Some panelists evangelized about an NFT utopia where tokens would bridge our online and real life. “I hate this word,” said Sandra Ro, CEO of the Global Blockchain Business Council, “but I’m going to say it: phygital.”

“Phygital”, a collection of “physical” and “digital”, was created more than a decade ago by advertising manager Chris Weil to describe what he called the “enormous potential for brands” to engage consumers in both worlds. The concept has since taken on a life of its own. The fashion industry held “fygital” shows during the pandemic, while the word is also used to describe a generation that has grown up inhabiting both physical and digital worlds at once.

Praise for the use of “fygital” referred to a type of NFT that is partly aimed at addressing skepticism about their real usefulness. A phygital gives the buyer access to something real alongside the digital resource – such as an actual designer T-shirt that your avatar can also wear in a metaverse.

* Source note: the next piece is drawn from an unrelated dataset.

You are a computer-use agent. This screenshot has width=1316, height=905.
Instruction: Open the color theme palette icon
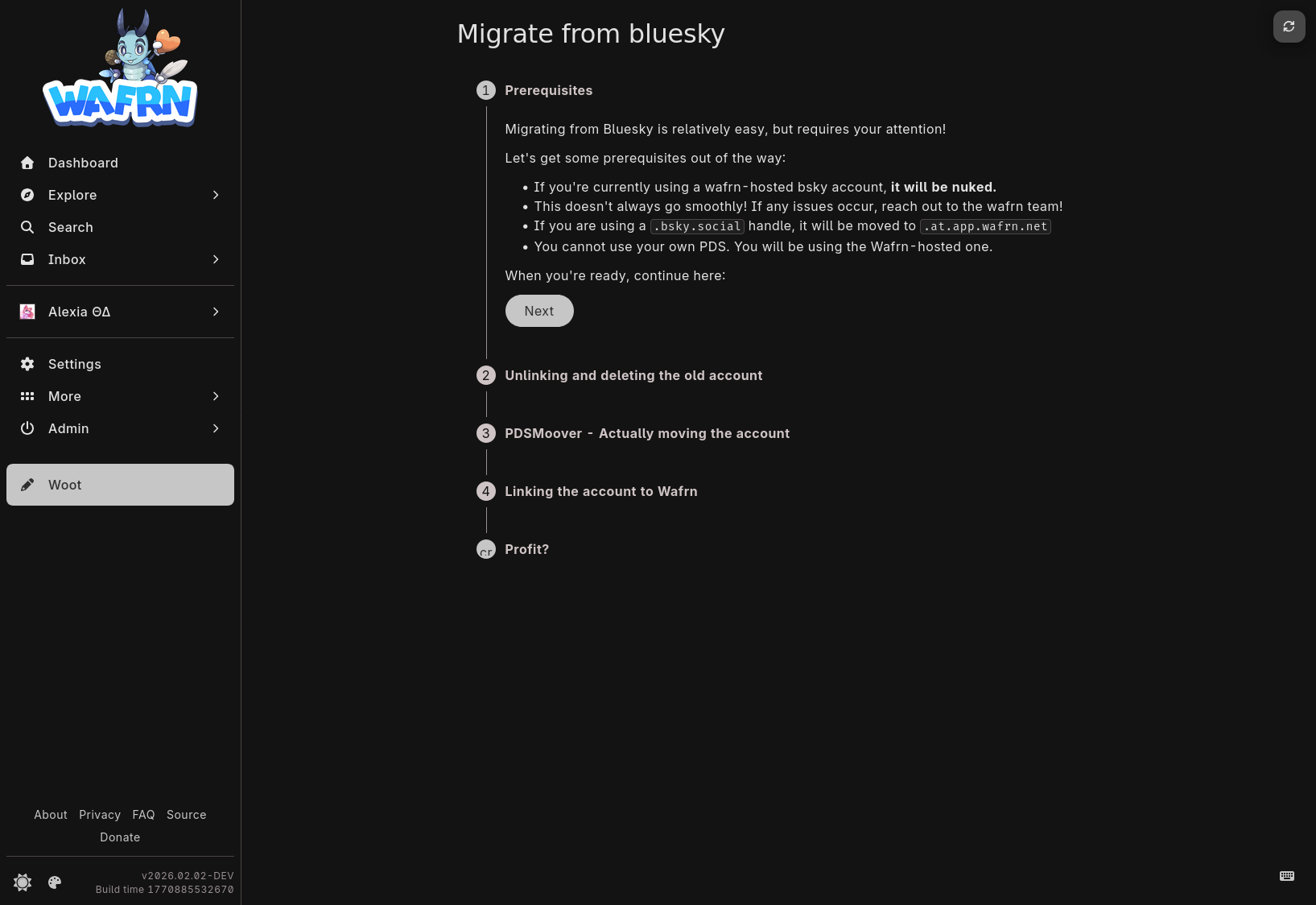(55, 882)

Phigital is also the name of a soon-to-be-launched marketplace for 3D NFTs, although these will initially only be digital. I asked Julian Picaza, product manager for Smart MFG, which owns Phigital, if he was worried about the future of NFTs, given the cryptocurrency. “Not in the least,” he replied. Amy Wu, who heads FTX Ventures, a venture capital firm, was more cautious: “We are in a long cycle here. We may not see mainstream adoption in a couple of years. “

There has been momentum in some use of NFTs as a sport. But as cryptocurrencies have fallen, sales of tokens have also plummeted. The monthly trading volume of OpenSea, the largest NFT marketplace, fell by approximately 85 percent in the first half of this year.

Many people at TNW were clearly happy to participate in real life this year. When I left, I wondered if this might be a clue as to why, despite the NFT evangelism, the promise of owning a part of the digital world does not yet seem so compelling outside the crypto bubble.